An aggressive technology transfer program in cooperation with the PTTC will be targeted to small independents with similar fields, emphasizing Internet-based information dissemination, including a reservoir rock catalog. The selected waterflood pattern will also be simulated using DOE's BOAST98 software to demonstrate the applicability of inexpensive reservoir simulation. Successful demonstration of using low-cost, modern tools to implement an effective waterflood at the Wellington West field will provide a model for other independent producers to exploit residual reserves from their mature Mississippian carbonate fields.
American Energies Corporation will provide $173,534 in cost sharing for the 12-month project, and the Department of Energy will provide federal funding of $75,000. The project contact is Alan DeGood, 316-262-5785.

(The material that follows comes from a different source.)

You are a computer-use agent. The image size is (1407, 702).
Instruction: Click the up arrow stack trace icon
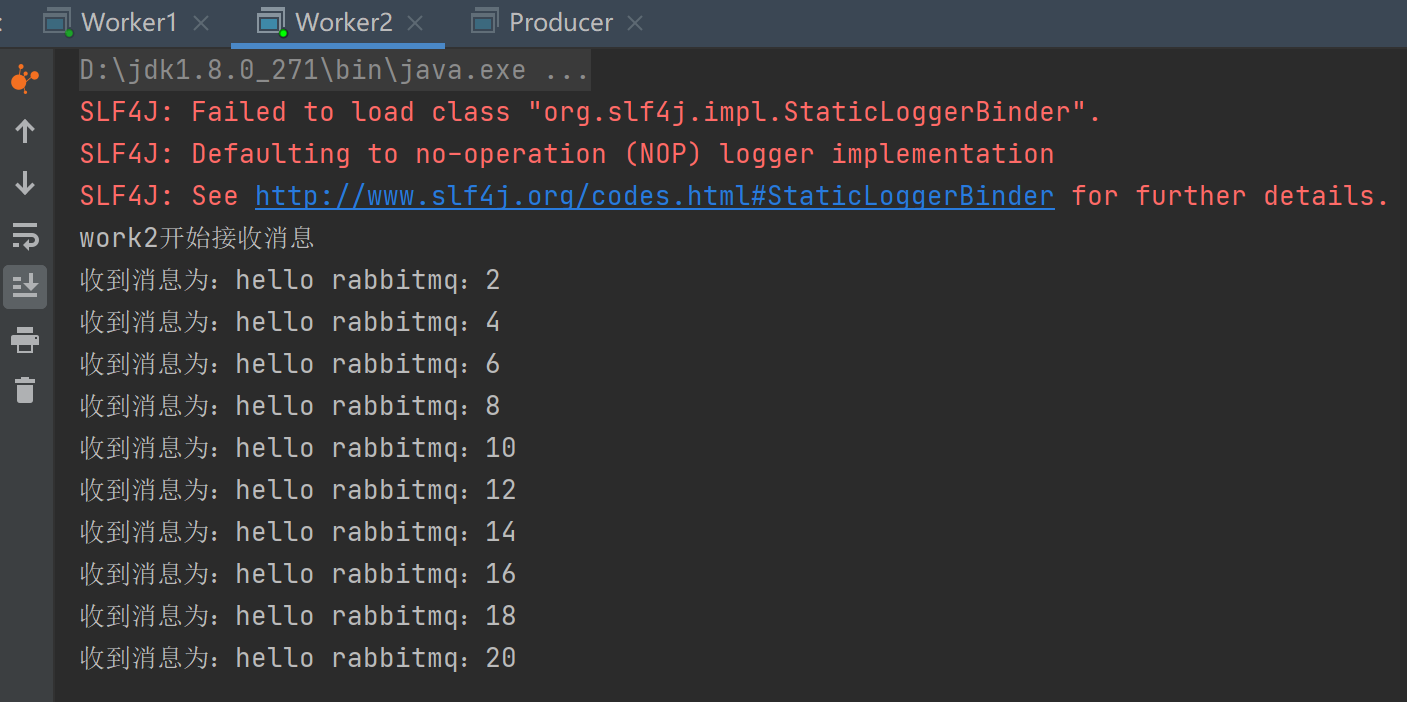click(25, 131)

Development with Independents
Beard Oil Company, Dewey Oklahoma
Project: Field Trials of a Newly Developed Positive Displacement Submersible Pump - Beard Oil Company will install and test a new type of low-volume submersible pump to evaluate its ability to lower operating costs in a typical low-production marginal oil field. These types of fields commonly become uneconomical because of frequent expensive maintenance required on pumping equipment. Corrosion and aging of equipment have increased the rate of failure in recent years. The Weber field in Dewey, Oklahoma, is exemplary in that its sucker-rod pumps produce a 1% oil cut from depths of 1,000 to 2,000 feet. An average sucker rod run rate of six months could render the operation unprofitable and force the field to be shut in.
To keep such fields in production in marginally producing areas, Beard Oil Company will experiment with the use of low-volume submersible pumps. The project will be a comparative test of pump efficiencies and costs involving ten new submersible and ten conventional rod pumps, with some of the submersible pumps installed on continuous plastic tubing to further reduce string and installation costs. All costs and performance data will be recorded to assess the extent of the improvements to costs and operations, and pump run histories will be developed to assess the durability of the pump under real world conditions.
Pumping Solutions Incorporated is providing the electrical submersible pumps, which operate on a hydraulic diaphragm principle for use in low-volume, low-cost applications such as Weber field. The pumps are new, and have little performance history available. If, as advertised, they can reduce operating costs by around 50%, it would enable Weber and similar fields to continue profitable operation, and other fields to be reopened.
Beard Oil Company and the Department of Energy will each provide funding of $70,000 for the 12-month project.
The project contact is Rob Beard, 918-534-2020.